*SOURCE INFORMATION*:
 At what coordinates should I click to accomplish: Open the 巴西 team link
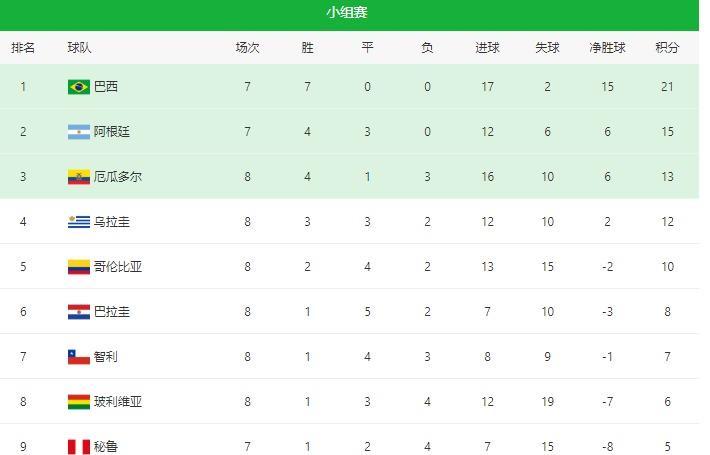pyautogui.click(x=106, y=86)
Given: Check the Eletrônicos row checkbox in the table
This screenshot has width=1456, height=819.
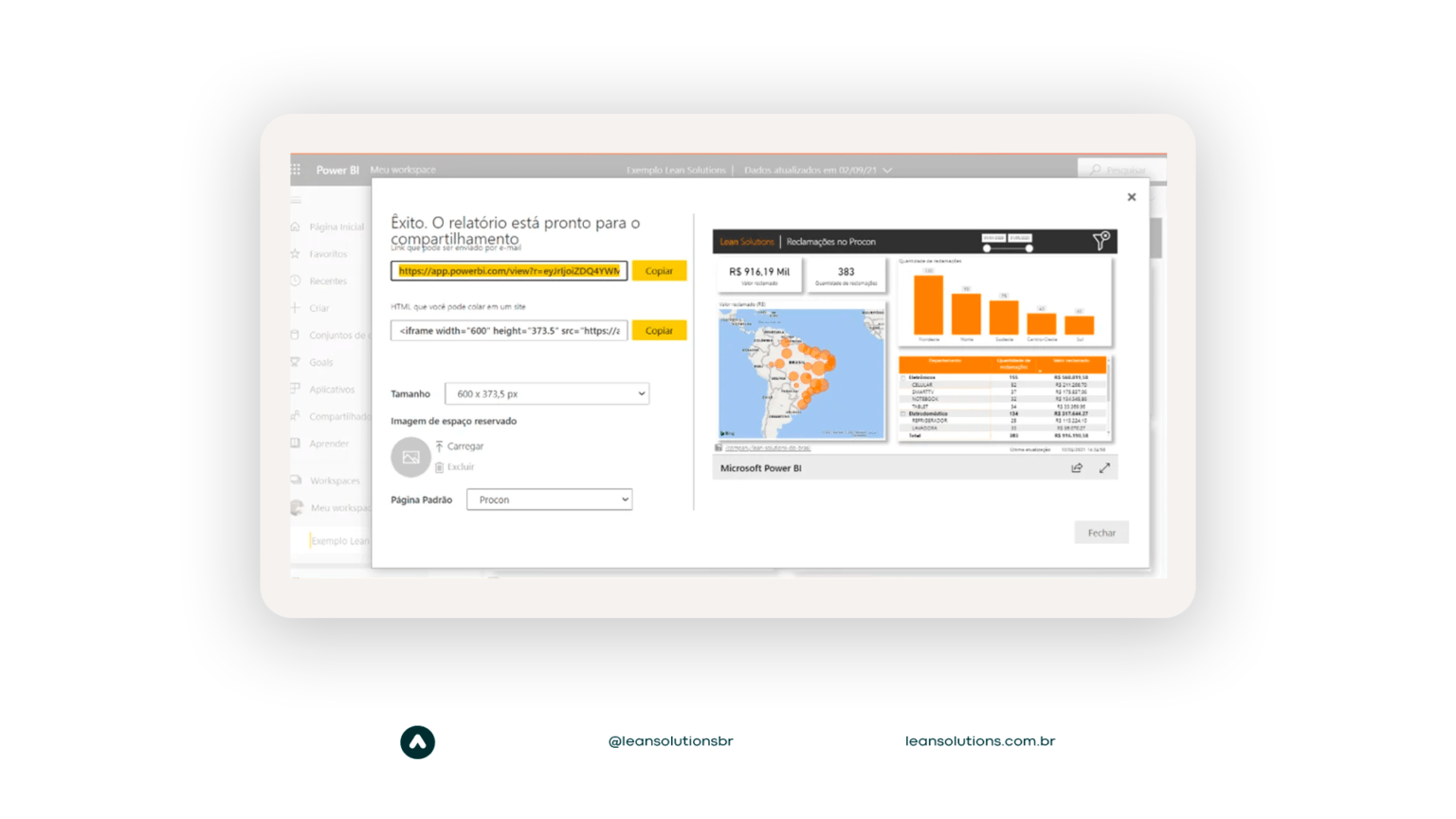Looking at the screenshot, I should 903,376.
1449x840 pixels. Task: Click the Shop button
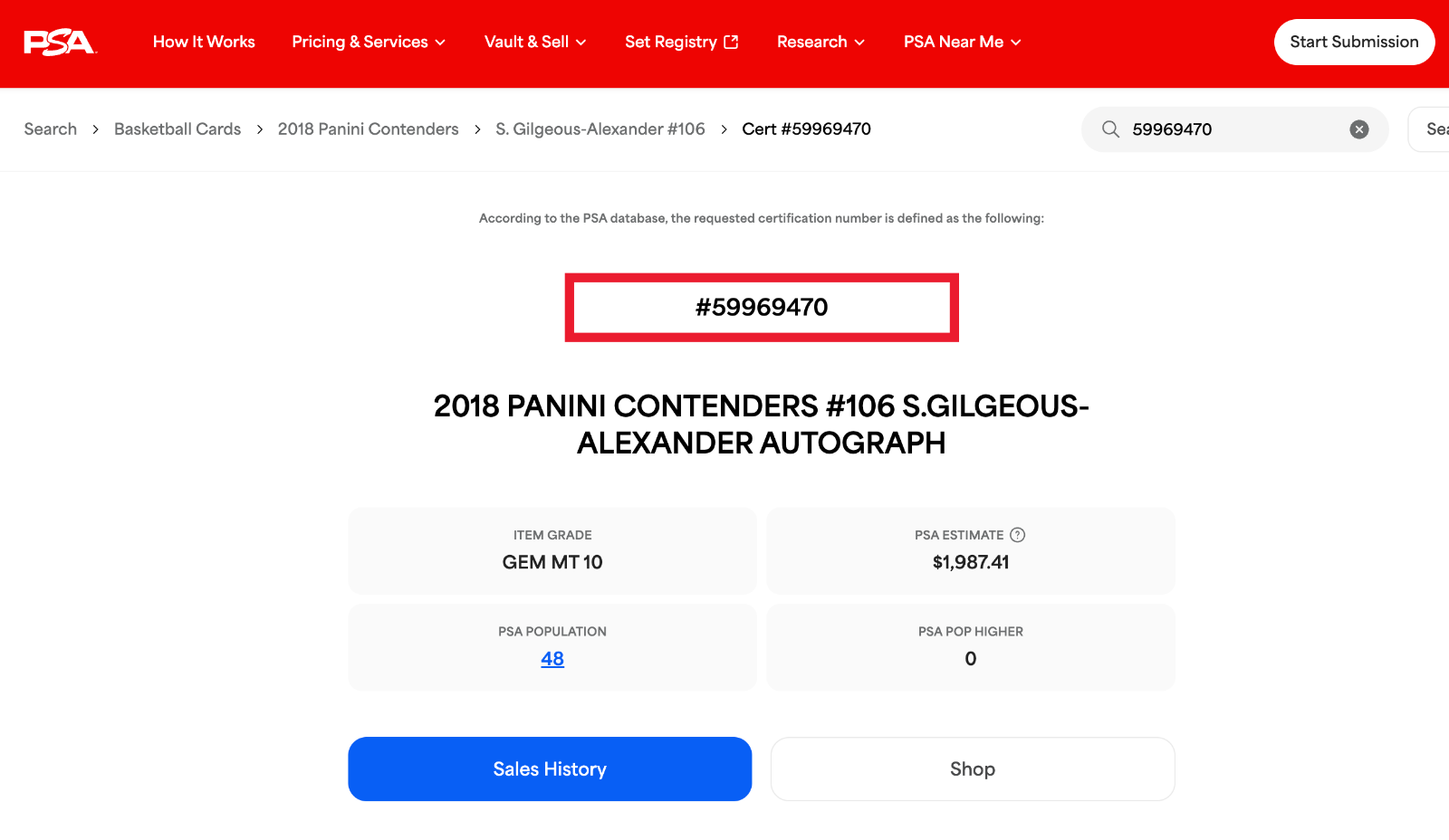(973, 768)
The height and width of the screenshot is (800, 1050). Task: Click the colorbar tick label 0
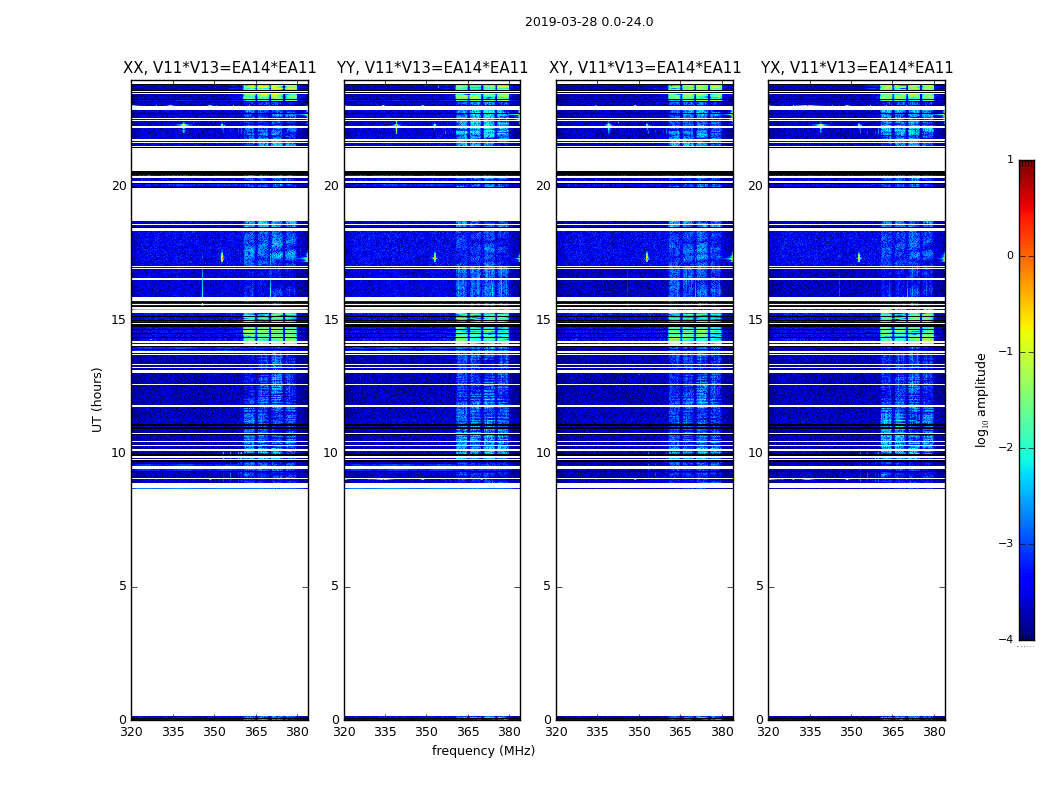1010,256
--
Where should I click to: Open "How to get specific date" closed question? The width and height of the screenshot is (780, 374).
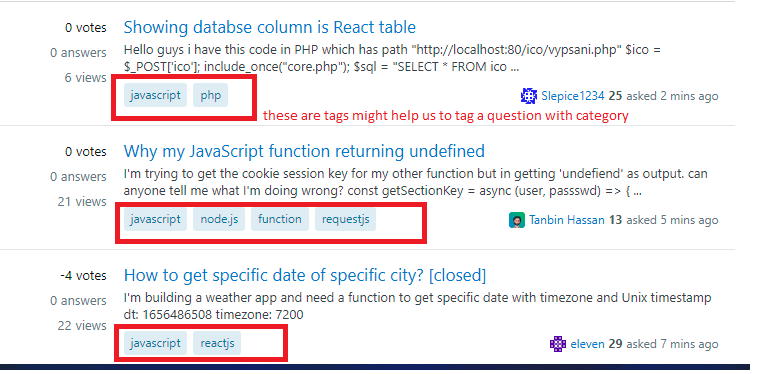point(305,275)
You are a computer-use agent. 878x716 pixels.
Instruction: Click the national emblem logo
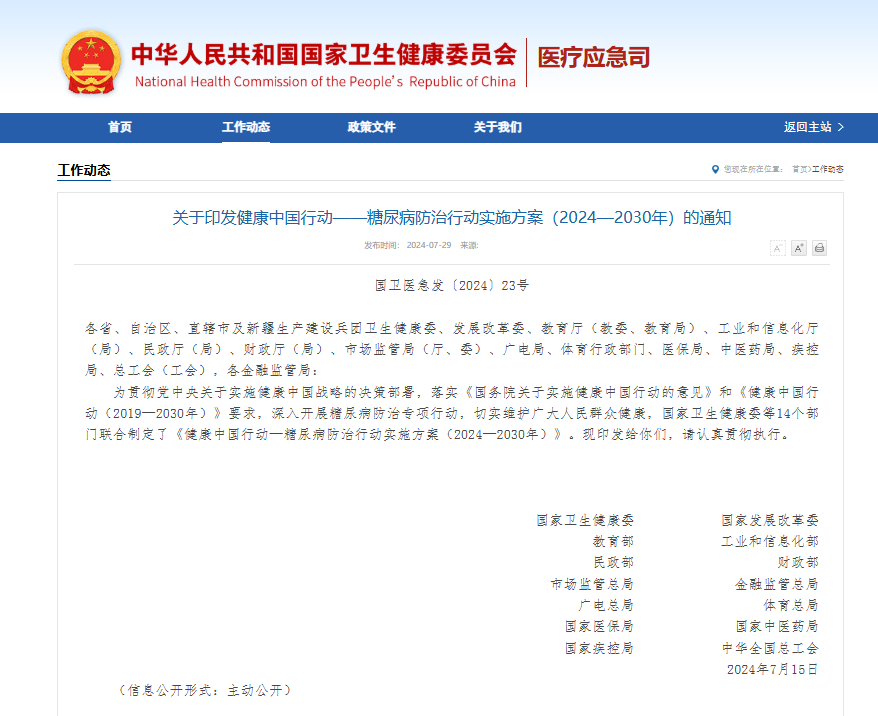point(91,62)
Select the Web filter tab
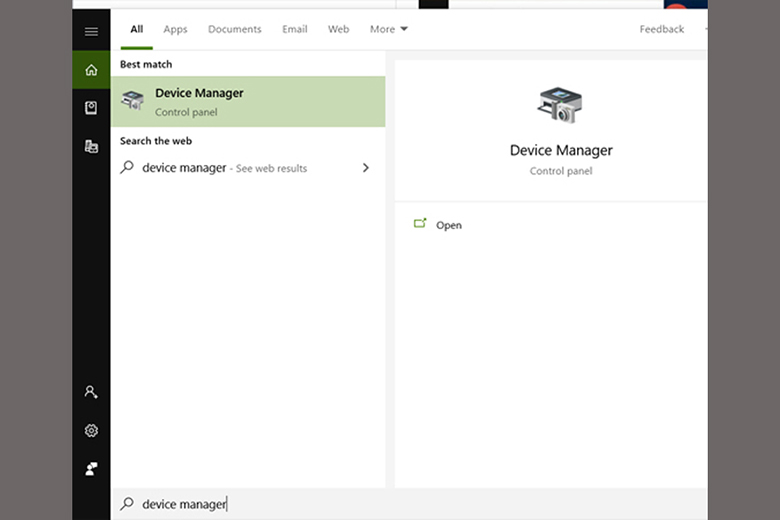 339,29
...
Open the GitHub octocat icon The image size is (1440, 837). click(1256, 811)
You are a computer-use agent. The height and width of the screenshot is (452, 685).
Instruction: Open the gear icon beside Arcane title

*WORK TASK*: Check every line of the data above for the string "agent", and copy those that have it.

*SOLUTION TO THE PROBLEM*:
You are a computer-use agent. 878x716 pixels.
You are a computer-use agent. The height and width of the screenshot is (452, 685).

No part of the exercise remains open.